DC Controller protection

Discussion in 'General Electronics Chat' started by Momoe, Apr 7, 2011.

  1. Momoe

    Thread Starter New Member

    Apr 7, 2011
    1
    0
    Hi, I'm looking for help to try and resolve what I hope is a relatively simple problem.
    I've acquired a kids tractor powered by twin wheelchair 24v geared motors rated at 11amps. These are controlled by a PWM control box with an integral DIN socket which uses a potentiometer for speed control.

    This works fine except that the control box is not isolated when the potentiometer is off, if the tractor is on a hill and rolling the motors generate current which blows the control box.

    I was thinking of installing relays on the feeds from the control box to each motor, when power is present from the control box the relays would actuate, when the power is off the relays would then effectively become isolating switches.

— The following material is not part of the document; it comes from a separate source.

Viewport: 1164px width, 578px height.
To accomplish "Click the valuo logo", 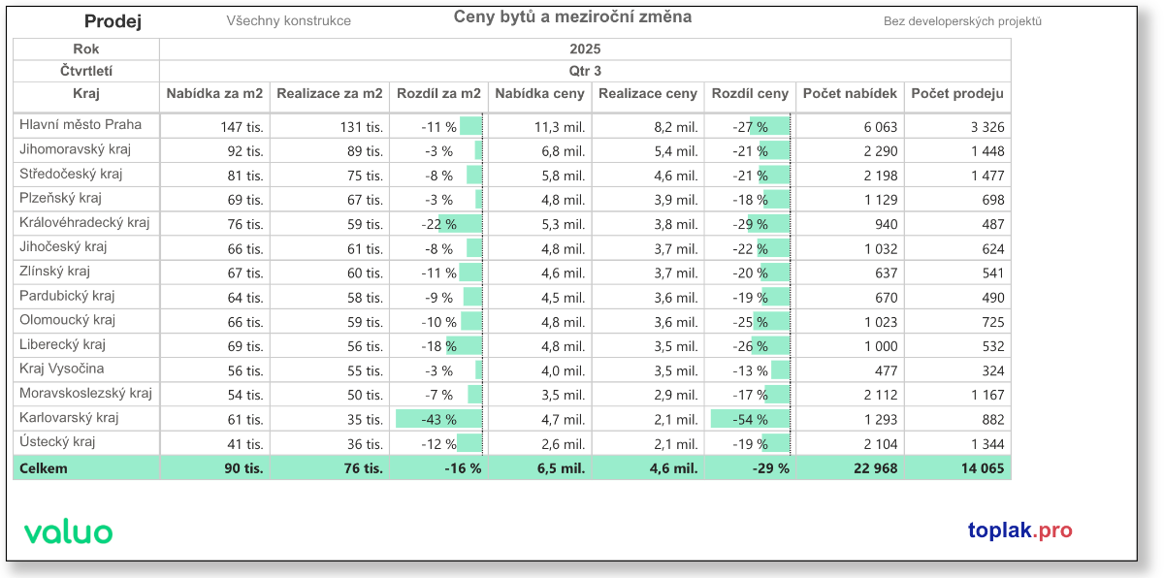I will click(x=68, y=531).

    Simple but I was wondering if there was a more elegant solution, I've also wondered about the PWM regulated current actuating the relay.
    Any suggestions appreciated.
    Thanks
     
  2. t_n_k

    AAC Fanatic!

    Mar 6, 2009
    5,448
    782
    Rolling forwards or backwards?:rolleyes:

    If the motors are unidirectional you could add a power diode rated at maximum motor current in series with the DC feed to the motor(s), to prevent the backflow of current - if that is indeed the problem. You'll have some forward voltage drop in the diode(s)when operating the motor(s) and hence some power loss & requirement for adequate heat sinking of the diode(s).

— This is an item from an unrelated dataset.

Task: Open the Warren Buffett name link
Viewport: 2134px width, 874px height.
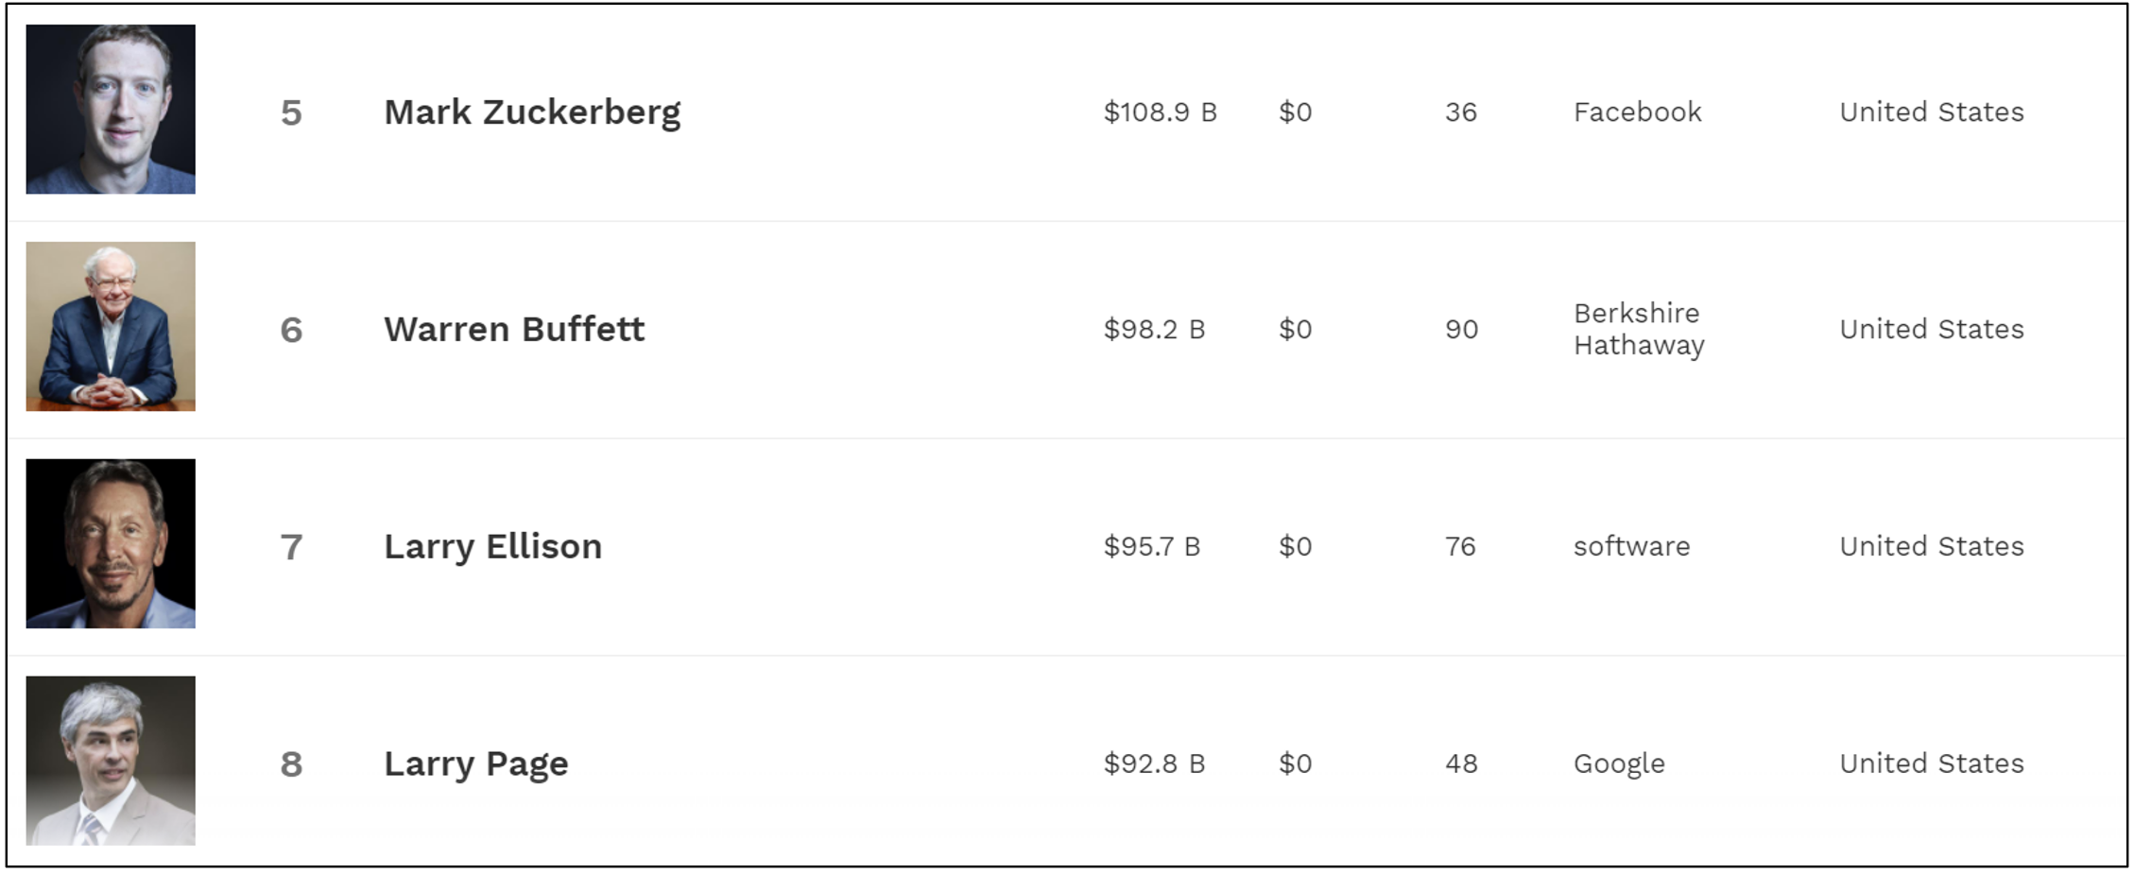Action: tap(514, 329)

    Do you know if the controller has a free-wheeling diode across its output?

    The relay idea sounds simple enough to implement. Maybe there's a solid state DC relay option - but they tend to be expensive.
     
  3. JDT

    Well-Known Member

    Feb 12, 2009
    658
    85
    Sounds like a very poor design of motor controller. If you go for the relay option go for a relay with change-over contacts that when off, disconnect the motor from the controller and short-out the motor terminals. Make sure the contacts are "break before make" so that the controller is not shorted.

    This will apply dynamic braking to the motor and prevent it rolling with no power. You will need a relay with high-current contacts.

    One relay for each motor.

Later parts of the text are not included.